WHAT TO WORK ON:
Copy the material again, starting at the line containing "Click the blue thumbs-up like reaction" and ending at the line containing "pyautogui.click(x=82, y=544)", and add 70 to each click coordinate in the answer.

DATASET EXTRACT:
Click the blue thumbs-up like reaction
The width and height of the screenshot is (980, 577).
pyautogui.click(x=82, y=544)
...
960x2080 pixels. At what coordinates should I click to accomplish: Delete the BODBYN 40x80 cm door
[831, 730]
* * *
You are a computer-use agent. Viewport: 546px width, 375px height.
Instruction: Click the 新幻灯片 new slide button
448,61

TASK ANSWER:
Click the blue thumbs-up like reaction
The width and height of the screenshot is (980, 577).
pyautogui.click(x=152, y=614)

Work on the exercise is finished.